# Task requirements
Could you reproduce word for word the lines of the entries below, starting at the line containing "Click the 'Disable" and ending at the line containing "point(846,683)", with both of those lines included?

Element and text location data
· · · · · · ·

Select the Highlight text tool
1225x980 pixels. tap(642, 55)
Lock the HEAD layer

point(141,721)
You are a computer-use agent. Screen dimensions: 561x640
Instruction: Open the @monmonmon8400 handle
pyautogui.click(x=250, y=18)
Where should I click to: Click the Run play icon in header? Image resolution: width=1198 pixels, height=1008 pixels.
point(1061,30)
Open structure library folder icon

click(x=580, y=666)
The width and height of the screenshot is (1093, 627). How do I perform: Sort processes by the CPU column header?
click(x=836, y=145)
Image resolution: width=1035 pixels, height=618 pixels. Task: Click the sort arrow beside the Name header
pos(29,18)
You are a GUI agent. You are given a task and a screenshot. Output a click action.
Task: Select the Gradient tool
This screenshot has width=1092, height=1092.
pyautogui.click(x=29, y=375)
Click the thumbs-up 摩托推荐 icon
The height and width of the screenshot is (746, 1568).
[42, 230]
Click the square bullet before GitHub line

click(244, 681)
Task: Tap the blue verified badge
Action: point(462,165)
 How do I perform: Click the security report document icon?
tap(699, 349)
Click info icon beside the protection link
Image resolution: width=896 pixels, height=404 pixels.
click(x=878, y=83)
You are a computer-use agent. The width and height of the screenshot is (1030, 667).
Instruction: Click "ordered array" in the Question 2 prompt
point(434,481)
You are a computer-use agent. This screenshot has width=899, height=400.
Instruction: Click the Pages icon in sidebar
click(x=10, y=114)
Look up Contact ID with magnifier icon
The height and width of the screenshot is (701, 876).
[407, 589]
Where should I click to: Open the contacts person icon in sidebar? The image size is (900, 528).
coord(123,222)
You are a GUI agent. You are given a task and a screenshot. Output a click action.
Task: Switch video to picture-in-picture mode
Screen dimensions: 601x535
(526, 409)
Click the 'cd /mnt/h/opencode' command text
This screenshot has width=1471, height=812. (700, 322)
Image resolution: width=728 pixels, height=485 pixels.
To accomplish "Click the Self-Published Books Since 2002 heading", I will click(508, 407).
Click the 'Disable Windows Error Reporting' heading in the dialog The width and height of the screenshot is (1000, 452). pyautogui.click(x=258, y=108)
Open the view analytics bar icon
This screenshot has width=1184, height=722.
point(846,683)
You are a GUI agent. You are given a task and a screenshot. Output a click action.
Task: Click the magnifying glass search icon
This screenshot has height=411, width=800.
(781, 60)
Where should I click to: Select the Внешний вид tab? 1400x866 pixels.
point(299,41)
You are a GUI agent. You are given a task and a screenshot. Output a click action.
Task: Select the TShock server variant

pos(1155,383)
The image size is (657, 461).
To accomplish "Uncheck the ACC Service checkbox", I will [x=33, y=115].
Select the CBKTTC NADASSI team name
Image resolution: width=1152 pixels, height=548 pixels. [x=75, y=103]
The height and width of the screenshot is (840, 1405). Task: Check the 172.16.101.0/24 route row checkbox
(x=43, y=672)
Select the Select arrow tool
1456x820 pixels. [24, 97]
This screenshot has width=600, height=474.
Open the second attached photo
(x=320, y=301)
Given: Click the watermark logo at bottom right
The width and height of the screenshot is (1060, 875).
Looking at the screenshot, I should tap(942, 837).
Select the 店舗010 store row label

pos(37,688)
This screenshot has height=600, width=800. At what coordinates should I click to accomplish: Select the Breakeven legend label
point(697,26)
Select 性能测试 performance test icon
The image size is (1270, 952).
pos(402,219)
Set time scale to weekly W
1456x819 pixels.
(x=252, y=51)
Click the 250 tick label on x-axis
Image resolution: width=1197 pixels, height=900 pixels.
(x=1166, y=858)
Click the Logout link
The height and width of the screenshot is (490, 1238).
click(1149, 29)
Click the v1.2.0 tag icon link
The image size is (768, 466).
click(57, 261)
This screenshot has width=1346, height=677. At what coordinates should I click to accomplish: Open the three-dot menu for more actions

· · · · · · ·

# Output of the exercise
Click the 'Disable Windows Error Reporting' heading in the dialog The width and height of the screenshot is (1000, 452). pyautogui.click(x=258, y=108)
Open the view analytics bar icon
This screenshot has width=1184, height=722.
point(846,683)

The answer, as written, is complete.